Mr Whitehead said: “With the growth of platforms in recent years, and the general reduction in the costs of investing, it has never been easier for private investors to access the global stock market.
"However, despite the myriad of options, UK investors are continuing to maintain an overexposure to British companies.
"A home bias is perfectly understandable, due to the familiarity people may have with home grown firms, this adds significant level of risk, and limits that could be very costly to them over the long term.”
He said that any single country stock market is liable be dominated by a relatively small number of sectors, but he said the UK is a particularly severe example, with 53 per cent of the FTSE 100 in financial stocks, consumer goods and oil and gas.
Mr Whitehead believes all of these areas are volatile.

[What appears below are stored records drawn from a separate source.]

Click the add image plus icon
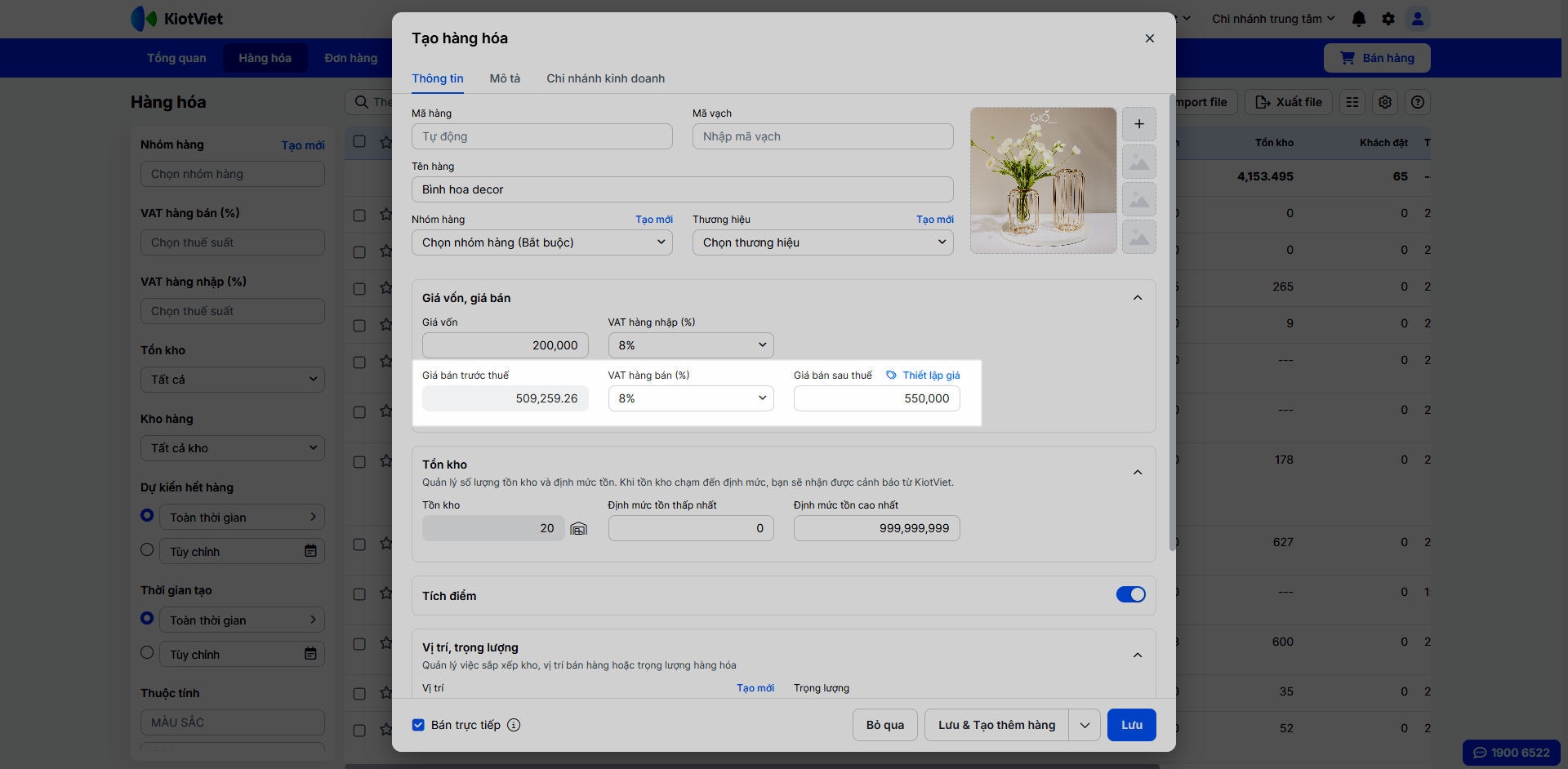 pyautogui.click(x=1138, y=124)
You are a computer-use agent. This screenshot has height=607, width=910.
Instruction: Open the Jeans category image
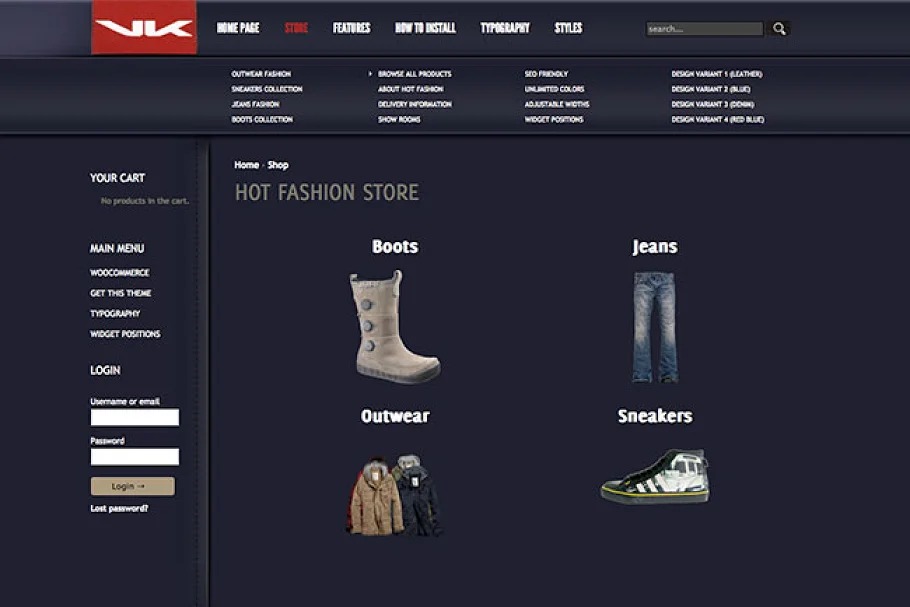point(655,327)
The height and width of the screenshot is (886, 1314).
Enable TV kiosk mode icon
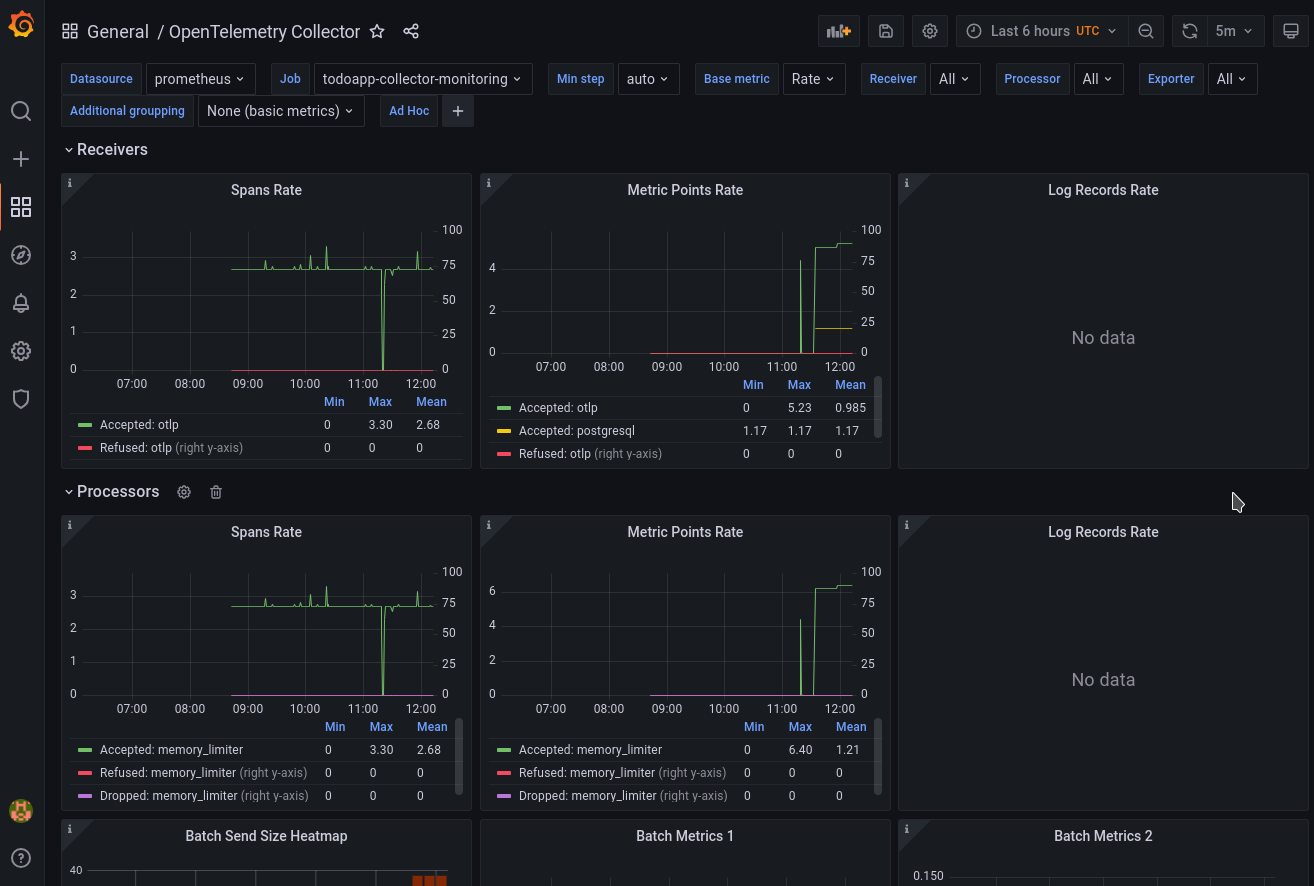(x=1291, y=31)
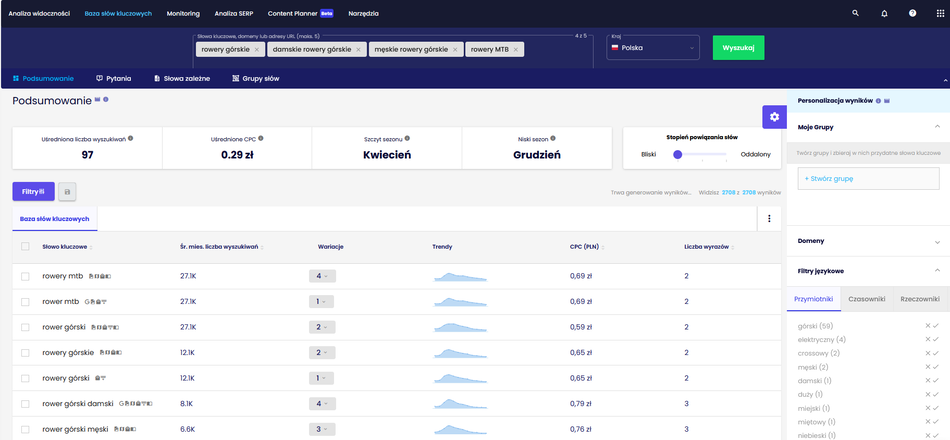Remove the 'rowery górskie' keyword tag

pos(257,49)
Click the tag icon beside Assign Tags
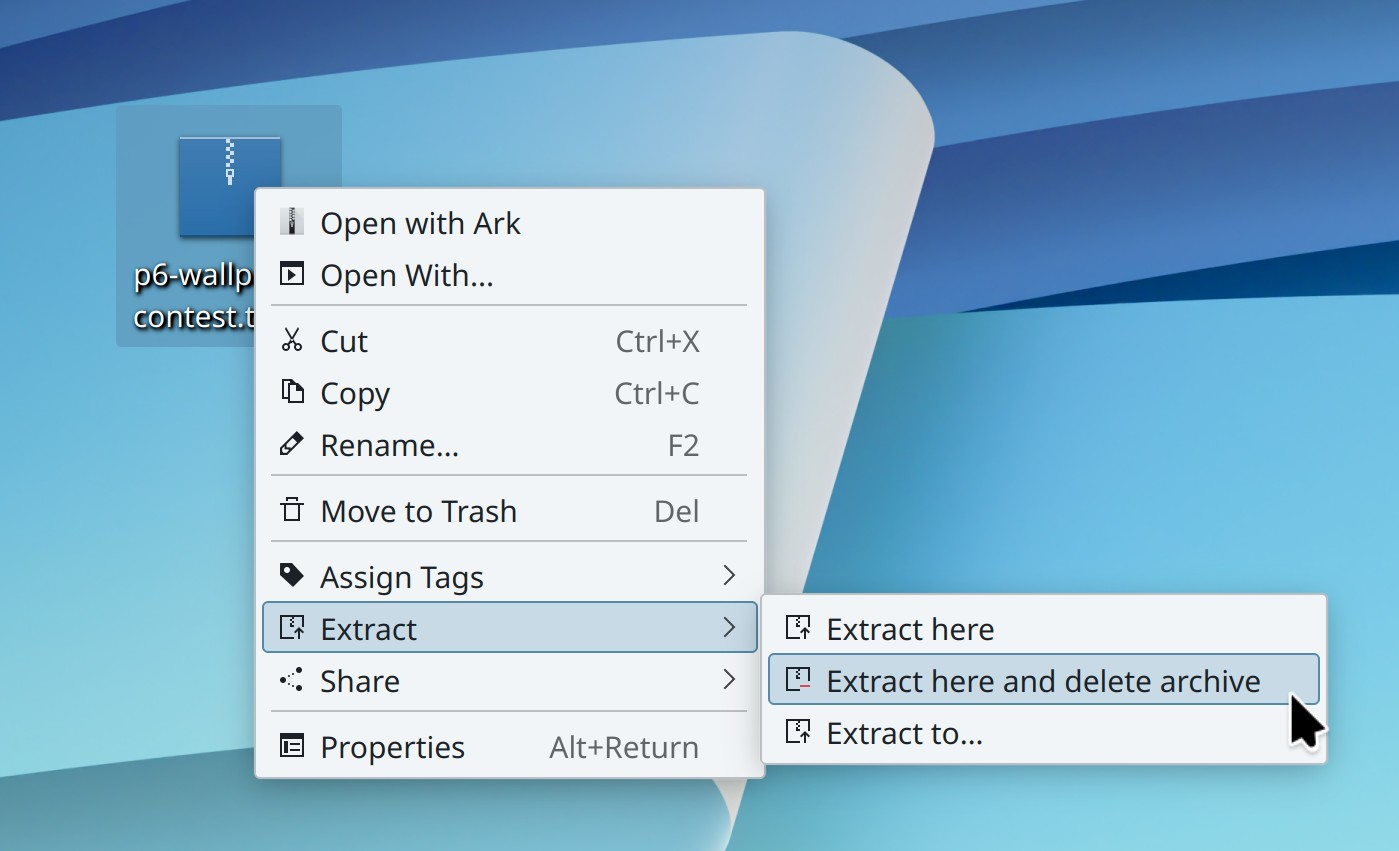The width and height of the screenshot is (1399, 851). (291, 576)
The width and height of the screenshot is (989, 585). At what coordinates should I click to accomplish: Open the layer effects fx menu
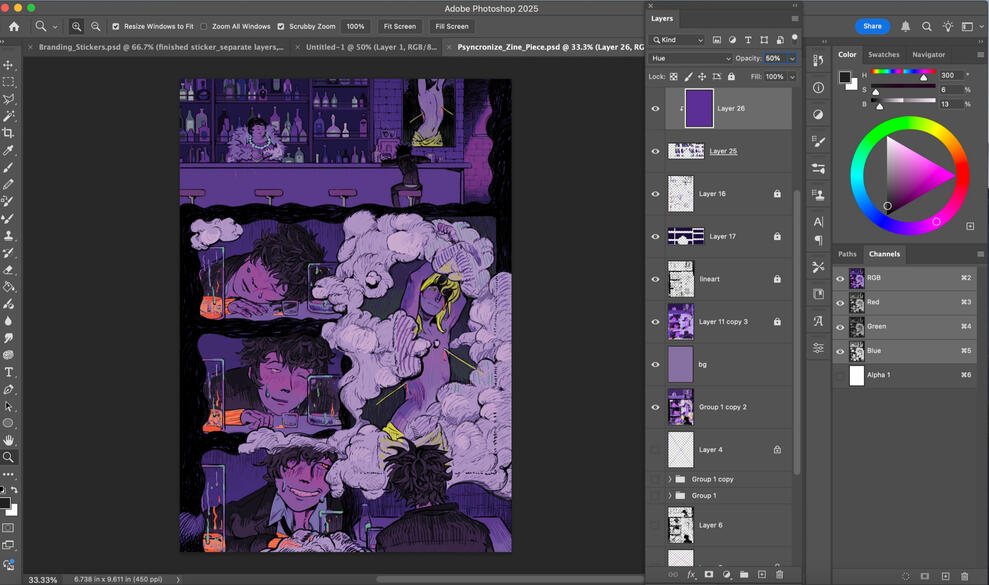pos(691,575)
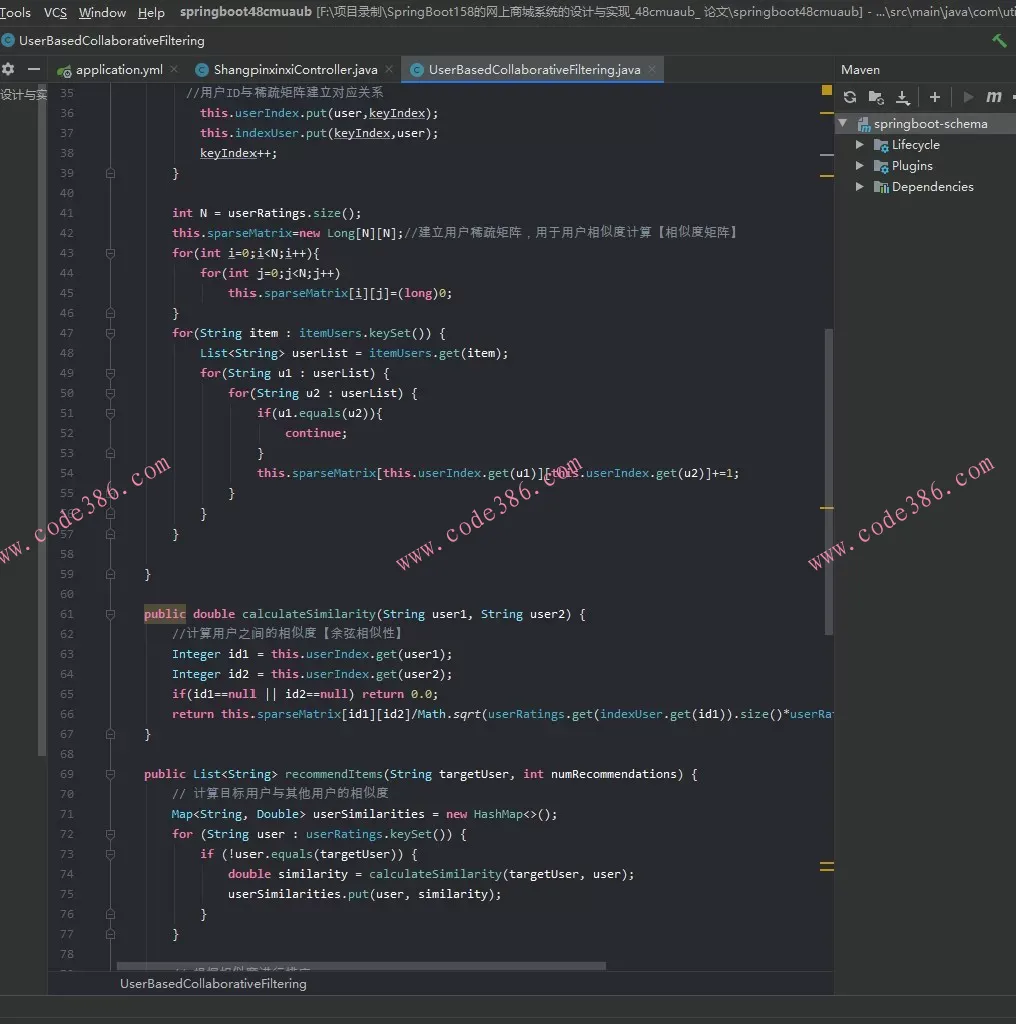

He said the top 20 companies in the FTSE 100 account for 64 per cent of the total dividends paid by all companies in the FTSE All Share.
Mr Whitehead said: “This means that if something goes wrong with one of those UK giants it could have an extremely adverse effect on an investor’s income stream.
"This is the predicament currently facing BP and Royal Dutch Shell, two of the UK’s giants. Both pay an attractive dividend, but the current level is not covered by free cash flow.
"This means that they face the real prospect of cutting the dividend.”
The trust has a majority of its exposure to the US, with no UK-listed company among the top 10 holdings.
He said political risk is one of the reasons he is swerving the FTSE 100 right now.
He said: "While nearly every country in the world may have an element of political uncertainty or surprise (President Donald Trump is a case in point), Brexit looks like it could overshadow the UK for years to come.
"We still have little idea of what a post-Brexit UK will look like, and this uncertainty has very real consequences for businesses and the economy.
"Weak sterling will feed through to high street prices, with rising inflation fueling demand for wage rises.
"The fiscal deficit will deteriorate as the UK economy slows, of which there has been signs in recent months.
"While the fall in sterling has been helpful for companies which derive a large portion of their revenues from overseas, Brexit still holds the prospect of seriously exacerbating the UK’s trade deficit.
"Even if you pick the best fund manager in the world to manage a UK-only portfolio, the additional risks, constraints and flaws will be present - risks that are mitigated by widening the investment remit - and a global portfolio is the widest of all."